_WHAT YOU SHOULD DO_.
If a line in the entries includes "Task", show that line.

**** EXERCISE DATA

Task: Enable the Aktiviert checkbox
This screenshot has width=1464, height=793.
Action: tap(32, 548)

********
**** EXERCISE DATA

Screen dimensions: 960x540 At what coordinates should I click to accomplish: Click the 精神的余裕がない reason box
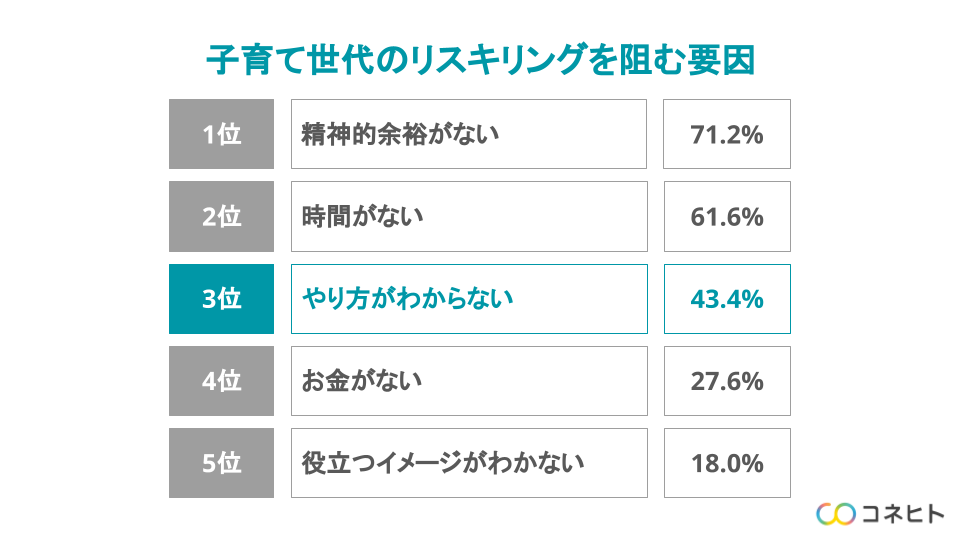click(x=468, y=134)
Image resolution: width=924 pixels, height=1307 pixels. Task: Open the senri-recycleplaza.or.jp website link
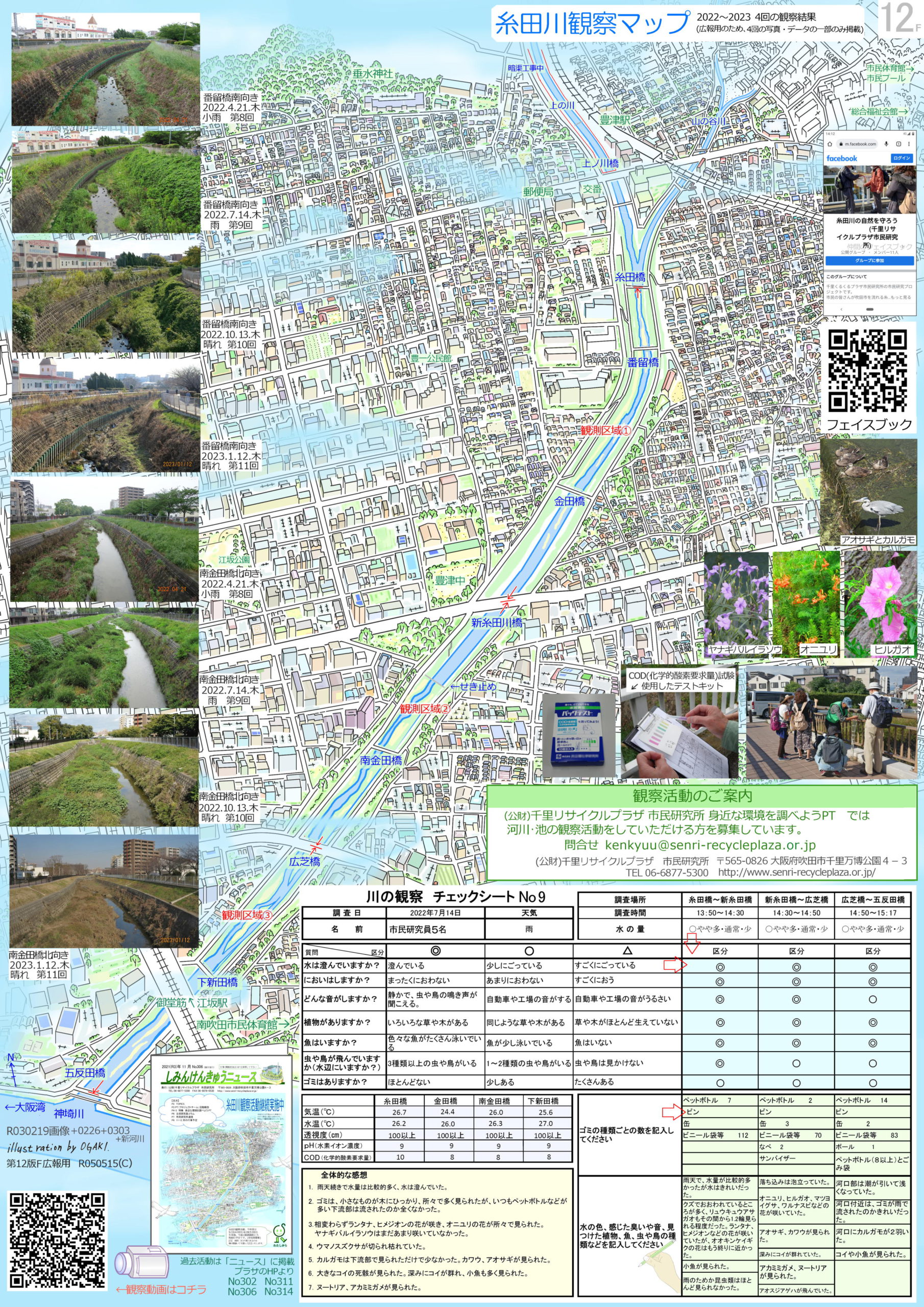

********

_WRITTEN SOLUTION_.
Task: Enable the Aktiviert checkbox
Image resolution: width=924 pixels, height=1307 pixels. Task: Open the senri-recycleplaza.or.jp website link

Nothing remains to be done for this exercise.